Photo: Hollie Younger
“A lot of the movie came from a personal place,” he said.
Wang grew up in the Bay Area with a similar family dynamic and background to the film’s protagonist, which was “deeply rooted [in the] immigrant community.” But he still suffered the movie’s central theme: the teenage affliction of never quite fitting in.
“I grew up around a lot of Asian American kids and that was a unique thing to feel like you don’t fully belong in a place where you feel like you should,” he said.
Photo: Hollie Younger
Utilizing Wang Wang’s friendship groups as the core cast, he compared the movie to Superbad or Stand By Me, in “the irreverence of the friendships and also how poignant they can be.”
But where the movie shines is the emotive and nuanced portrayal of family dynamics between first-generation immigrant children and their parents.
Powerhouse Joan Chen, star of The Last Emperor, played Wang Wang’s mother.
“The entire mother-son storyline was something I was hesitant to explore at first,” Wang said because it demanded difficult conversations with his own mother, who played a role in the writing of the film.
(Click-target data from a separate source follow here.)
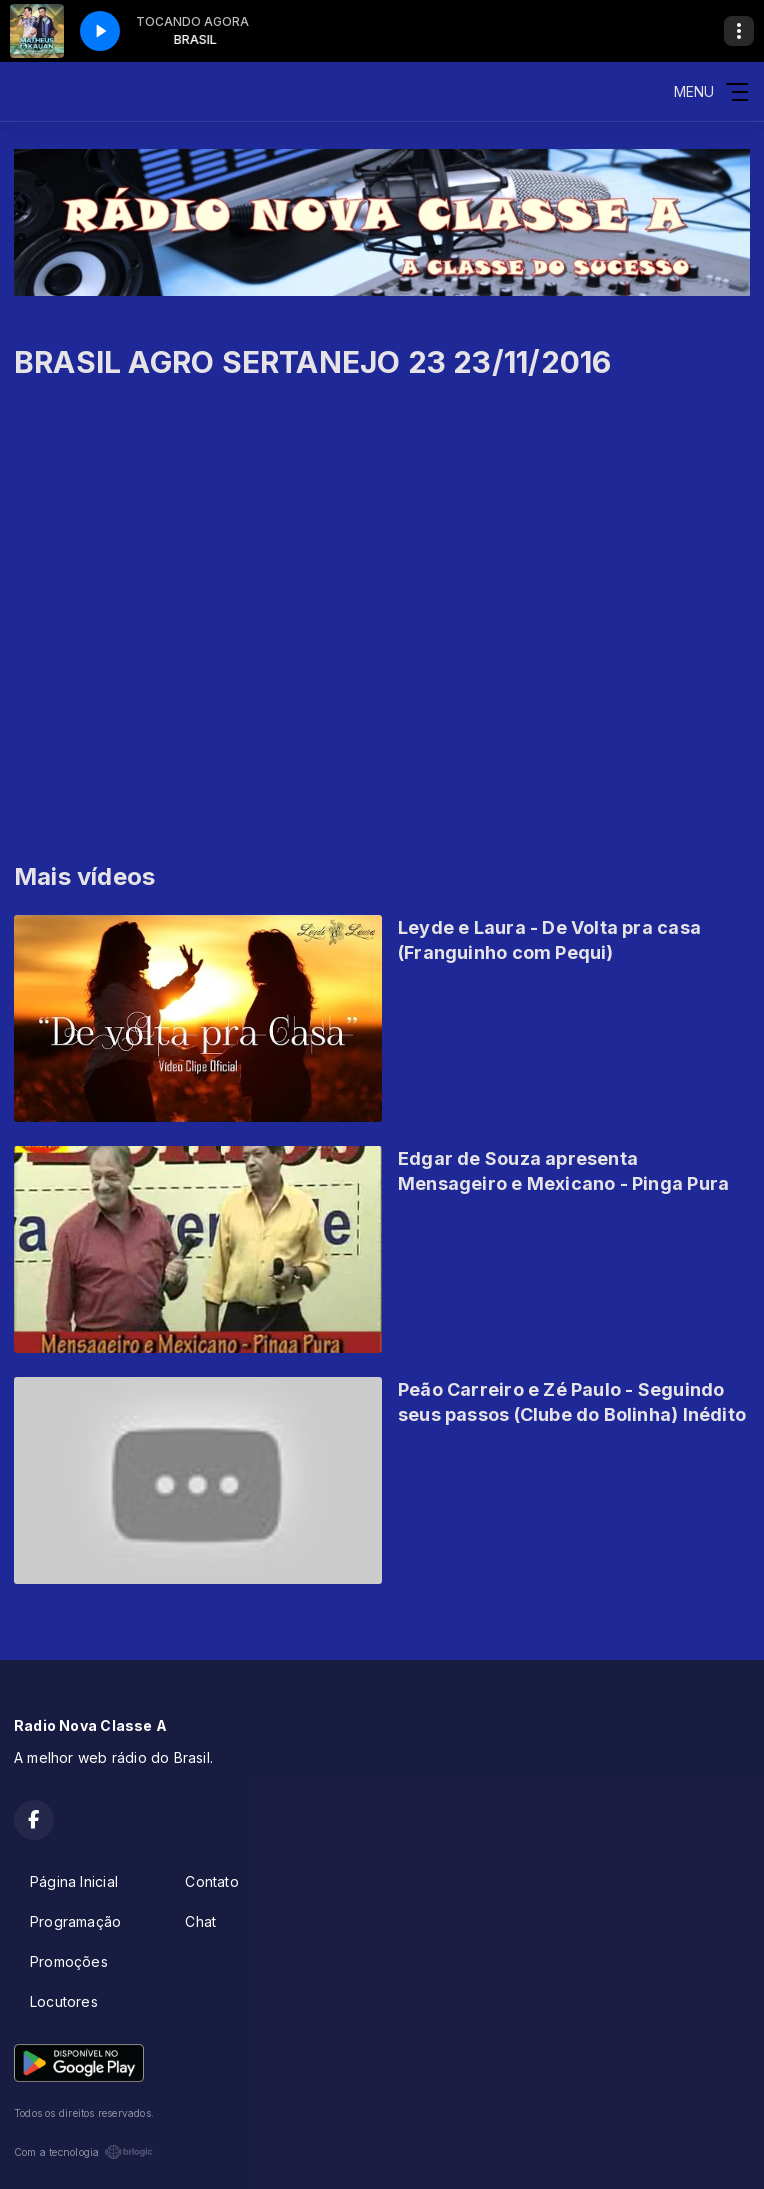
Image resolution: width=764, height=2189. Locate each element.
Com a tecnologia (83, 2152)
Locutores (64, 2001)
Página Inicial (74, 1881)
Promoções (69, 1961)
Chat (200, 1921)
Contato (211, 1881)
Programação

Didi conveys the powerful interplay of native and local languages in a multi-generational immigrant household. The interspersing of English words into Mandarin Chinese by his Taiwanese mother feels natural, because it is. Wang asked himself “how would my mom say it,” eventually inviting his own mom to script readings to find out.
DIRECTORIAL DEBUT
On the third day of the Sundance event, Wang appeared among a vibrant lineup of Hollywood’s newest directorial talent at the “Working with Actors” panel.
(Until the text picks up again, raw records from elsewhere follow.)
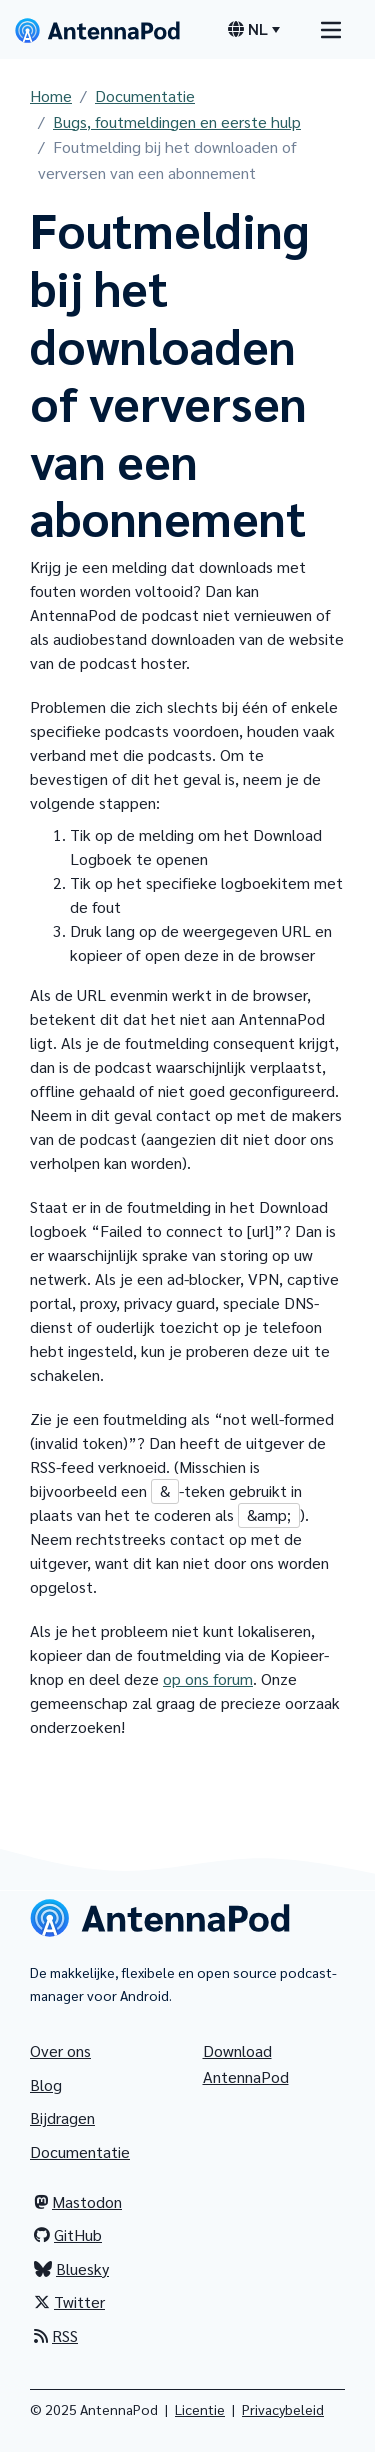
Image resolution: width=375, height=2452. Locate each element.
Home (51, 95)
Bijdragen (62, 2117)
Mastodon (78, 2201)
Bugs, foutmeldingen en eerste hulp (177, 121)
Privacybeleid (283, 2409)
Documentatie (145, 95)
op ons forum (208, 1678)
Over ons (60, 2050)
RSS (56, 2335)
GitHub (68, 2234)
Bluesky (71, 2268)
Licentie (200, 2409)
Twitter (69, 2301)
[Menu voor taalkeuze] (254, 29)
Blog (46, 2084)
Wang told the panel that he specifically cast kids with little to no acting experience and chose his protagonist’s diverse friend group based on chemistry tests. The kids were allowed to run off script, resulting in the desired authenticity and capturing genuine reactions to timeless teenage experiences like kissing in a playground.
Between teenaged newcomers and seasoned pros like Joan Chen, Wang said his directorial brain felt “split in two,” a dichotomy unseen in the movie’s seamless character building.
Wang used his own life as art, saying much of the movie’s messaging is, “everyone has things they’re embarrassed about or ashamed about.” By daring to dive deep into his own psyche and childhood memories, then “chase that, unpack it, translate it into something that works for the movie,” Didi is ultimately defined by this almost-biographic dimension.
In the final anecdote of the panel, Wang recalled asking his lead actor and teenage self, Izaac Wang, how he felt about wrapping up filming. The 16-year-old responded: “Wang Wang is a loser.”